(About this task)
Within these entries, which lines include the string "resolution"? Copy each one.

(Stored records)
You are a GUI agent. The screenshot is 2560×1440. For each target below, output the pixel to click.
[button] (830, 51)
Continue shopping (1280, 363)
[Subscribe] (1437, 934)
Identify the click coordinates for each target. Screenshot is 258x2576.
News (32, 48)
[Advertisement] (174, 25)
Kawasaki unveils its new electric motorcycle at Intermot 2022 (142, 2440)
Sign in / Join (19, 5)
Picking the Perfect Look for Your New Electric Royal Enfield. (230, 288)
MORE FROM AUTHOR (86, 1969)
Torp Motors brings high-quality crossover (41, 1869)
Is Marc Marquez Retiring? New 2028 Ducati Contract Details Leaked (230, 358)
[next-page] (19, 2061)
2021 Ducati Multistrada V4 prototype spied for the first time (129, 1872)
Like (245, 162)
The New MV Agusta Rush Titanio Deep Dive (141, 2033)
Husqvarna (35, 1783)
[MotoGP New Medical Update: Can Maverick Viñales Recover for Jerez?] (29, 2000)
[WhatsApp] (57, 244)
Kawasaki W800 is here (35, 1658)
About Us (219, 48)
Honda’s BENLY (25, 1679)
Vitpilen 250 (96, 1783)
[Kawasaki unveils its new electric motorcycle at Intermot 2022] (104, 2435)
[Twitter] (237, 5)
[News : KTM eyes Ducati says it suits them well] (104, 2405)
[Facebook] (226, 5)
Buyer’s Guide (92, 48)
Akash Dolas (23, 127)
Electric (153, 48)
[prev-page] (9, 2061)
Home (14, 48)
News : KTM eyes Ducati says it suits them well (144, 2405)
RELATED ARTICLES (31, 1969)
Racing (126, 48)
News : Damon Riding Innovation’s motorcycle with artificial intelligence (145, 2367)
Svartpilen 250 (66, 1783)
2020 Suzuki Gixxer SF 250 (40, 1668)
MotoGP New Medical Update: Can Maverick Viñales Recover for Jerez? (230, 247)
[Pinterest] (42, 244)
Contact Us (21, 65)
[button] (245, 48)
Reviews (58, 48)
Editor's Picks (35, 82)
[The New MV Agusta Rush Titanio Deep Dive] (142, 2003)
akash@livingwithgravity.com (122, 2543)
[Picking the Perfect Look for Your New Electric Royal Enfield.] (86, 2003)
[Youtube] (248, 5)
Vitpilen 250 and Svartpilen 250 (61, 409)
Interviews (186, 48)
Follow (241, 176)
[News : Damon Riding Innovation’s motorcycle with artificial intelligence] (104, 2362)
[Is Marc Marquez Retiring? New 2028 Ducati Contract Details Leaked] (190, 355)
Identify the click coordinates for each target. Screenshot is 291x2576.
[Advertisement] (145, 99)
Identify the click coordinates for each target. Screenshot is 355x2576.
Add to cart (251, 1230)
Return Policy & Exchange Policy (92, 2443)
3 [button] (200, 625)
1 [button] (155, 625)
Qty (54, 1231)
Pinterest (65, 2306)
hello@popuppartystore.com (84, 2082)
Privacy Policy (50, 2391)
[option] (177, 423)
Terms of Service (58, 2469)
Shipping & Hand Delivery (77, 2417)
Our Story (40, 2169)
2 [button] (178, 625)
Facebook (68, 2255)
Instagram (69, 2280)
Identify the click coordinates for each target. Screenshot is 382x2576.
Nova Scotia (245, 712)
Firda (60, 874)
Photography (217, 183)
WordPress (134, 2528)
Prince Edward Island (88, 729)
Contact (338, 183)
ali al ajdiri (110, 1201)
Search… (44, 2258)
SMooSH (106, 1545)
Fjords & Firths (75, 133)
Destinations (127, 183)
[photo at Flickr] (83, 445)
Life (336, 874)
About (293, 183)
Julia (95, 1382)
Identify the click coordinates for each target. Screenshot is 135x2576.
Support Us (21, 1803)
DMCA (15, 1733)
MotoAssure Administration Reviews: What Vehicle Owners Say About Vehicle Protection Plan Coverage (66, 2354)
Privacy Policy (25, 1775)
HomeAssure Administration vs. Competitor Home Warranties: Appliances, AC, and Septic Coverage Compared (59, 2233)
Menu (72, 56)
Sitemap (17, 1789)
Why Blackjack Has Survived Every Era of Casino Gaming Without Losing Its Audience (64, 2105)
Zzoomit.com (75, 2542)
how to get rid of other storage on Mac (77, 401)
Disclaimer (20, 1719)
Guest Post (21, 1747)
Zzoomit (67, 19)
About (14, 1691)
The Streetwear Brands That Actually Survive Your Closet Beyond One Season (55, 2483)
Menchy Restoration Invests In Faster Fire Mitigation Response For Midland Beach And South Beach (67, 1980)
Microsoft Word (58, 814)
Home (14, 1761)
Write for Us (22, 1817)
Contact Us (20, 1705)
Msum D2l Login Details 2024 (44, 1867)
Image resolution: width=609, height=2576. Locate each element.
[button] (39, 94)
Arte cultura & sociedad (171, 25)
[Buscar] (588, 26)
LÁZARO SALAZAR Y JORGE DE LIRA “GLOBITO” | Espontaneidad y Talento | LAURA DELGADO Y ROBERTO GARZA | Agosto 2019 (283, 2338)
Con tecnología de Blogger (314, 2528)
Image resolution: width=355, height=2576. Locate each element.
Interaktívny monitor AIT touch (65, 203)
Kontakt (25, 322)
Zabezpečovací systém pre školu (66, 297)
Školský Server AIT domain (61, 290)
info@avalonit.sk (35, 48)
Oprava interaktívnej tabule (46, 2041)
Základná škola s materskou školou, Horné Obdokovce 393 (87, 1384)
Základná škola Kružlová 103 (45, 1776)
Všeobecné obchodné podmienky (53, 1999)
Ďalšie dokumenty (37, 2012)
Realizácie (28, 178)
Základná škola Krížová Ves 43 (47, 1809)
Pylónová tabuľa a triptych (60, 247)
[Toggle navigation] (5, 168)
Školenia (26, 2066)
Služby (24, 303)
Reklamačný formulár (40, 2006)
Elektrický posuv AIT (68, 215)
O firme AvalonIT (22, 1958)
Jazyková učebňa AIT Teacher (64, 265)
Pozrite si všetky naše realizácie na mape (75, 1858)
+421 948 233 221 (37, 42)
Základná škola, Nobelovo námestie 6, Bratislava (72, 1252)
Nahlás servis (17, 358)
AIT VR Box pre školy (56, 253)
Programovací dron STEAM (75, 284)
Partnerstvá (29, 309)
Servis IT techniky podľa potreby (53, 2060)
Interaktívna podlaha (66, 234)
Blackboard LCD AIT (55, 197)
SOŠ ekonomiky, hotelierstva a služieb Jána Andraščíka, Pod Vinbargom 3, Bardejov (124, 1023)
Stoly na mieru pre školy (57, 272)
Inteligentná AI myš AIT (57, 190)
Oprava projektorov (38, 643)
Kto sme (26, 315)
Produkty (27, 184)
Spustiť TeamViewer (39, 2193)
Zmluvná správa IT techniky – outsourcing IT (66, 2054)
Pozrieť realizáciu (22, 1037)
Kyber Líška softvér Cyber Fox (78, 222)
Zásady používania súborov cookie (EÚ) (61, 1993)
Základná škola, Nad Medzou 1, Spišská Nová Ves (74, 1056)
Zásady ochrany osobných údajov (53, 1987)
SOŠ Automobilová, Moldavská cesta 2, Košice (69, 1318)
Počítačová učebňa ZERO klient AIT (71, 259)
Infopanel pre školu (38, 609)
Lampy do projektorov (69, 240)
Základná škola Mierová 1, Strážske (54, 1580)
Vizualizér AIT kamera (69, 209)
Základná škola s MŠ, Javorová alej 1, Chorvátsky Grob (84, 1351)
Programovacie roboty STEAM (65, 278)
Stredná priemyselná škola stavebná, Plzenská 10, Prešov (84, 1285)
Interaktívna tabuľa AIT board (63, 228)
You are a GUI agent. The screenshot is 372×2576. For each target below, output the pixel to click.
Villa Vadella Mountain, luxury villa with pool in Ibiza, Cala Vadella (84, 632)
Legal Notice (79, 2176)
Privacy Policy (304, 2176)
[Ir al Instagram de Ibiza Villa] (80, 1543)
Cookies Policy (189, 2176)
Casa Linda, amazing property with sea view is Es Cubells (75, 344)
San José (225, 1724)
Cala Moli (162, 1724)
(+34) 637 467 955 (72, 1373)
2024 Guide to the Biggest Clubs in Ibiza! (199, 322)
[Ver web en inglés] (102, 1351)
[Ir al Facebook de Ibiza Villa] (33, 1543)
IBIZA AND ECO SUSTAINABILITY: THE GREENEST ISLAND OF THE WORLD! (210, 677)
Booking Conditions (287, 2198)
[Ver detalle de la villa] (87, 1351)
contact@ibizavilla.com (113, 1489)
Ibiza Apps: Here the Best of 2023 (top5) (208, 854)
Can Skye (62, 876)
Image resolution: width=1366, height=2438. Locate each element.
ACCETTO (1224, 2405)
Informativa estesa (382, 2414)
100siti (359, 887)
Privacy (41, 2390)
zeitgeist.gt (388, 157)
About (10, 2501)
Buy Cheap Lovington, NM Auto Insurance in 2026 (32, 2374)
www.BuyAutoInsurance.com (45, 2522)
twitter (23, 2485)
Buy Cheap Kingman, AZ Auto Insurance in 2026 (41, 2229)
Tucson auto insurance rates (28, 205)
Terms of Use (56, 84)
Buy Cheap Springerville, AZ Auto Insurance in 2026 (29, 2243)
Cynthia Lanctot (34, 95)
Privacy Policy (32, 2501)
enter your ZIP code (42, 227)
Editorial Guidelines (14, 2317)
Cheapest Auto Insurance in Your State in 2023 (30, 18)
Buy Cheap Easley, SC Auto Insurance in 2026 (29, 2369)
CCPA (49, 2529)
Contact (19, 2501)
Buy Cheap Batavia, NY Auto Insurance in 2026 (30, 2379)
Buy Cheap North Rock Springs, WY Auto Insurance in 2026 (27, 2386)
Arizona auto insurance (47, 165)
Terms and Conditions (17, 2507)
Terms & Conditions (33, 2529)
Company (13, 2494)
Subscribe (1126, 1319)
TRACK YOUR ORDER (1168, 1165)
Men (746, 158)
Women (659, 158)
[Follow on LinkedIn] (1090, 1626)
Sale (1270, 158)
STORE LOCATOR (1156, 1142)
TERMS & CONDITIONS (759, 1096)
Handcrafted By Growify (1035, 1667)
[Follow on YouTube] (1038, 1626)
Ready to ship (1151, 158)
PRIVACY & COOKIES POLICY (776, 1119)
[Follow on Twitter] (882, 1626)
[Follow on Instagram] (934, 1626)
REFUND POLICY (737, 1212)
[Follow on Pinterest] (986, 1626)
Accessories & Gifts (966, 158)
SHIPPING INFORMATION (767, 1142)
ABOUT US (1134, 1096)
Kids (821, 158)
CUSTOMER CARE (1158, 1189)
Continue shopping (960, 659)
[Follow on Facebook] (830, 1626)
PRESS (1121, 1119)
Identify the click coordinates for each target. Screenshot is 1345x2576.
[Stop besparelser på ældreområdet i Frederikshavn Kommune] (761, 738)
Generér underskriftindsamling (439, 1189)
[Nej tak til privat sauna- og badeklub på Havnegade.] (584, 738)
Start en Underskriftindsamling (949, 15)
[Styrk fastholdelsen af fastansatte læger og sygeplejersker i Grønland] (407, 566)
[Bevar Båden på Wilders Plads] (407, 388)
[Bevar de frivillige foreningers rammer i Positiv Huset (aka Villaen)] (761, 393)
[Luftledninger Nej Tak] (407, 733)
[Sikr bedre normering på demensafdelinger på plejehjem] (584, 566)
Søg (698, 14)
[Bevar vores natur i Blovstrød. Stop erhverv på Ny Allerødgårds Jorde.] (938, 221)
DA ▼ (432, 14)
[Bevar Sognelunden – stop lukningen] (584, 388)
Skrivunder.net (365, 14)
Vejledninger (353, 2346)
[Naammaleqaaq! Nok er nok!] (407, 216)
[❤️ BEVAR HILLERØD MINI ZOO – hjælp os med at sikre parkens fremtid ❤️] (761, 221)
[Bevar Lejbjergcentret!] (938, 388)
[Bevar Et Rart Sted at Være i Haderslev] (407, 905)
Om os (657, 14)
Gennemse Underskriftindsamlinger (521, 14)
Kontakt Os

(Exercise solution)
Image resolution: width=609, height=2576. Locate each element.
Image resolution: width=355, height=2576. Locate each element.
Image resolution: width=1366, height=2438. Locate each element.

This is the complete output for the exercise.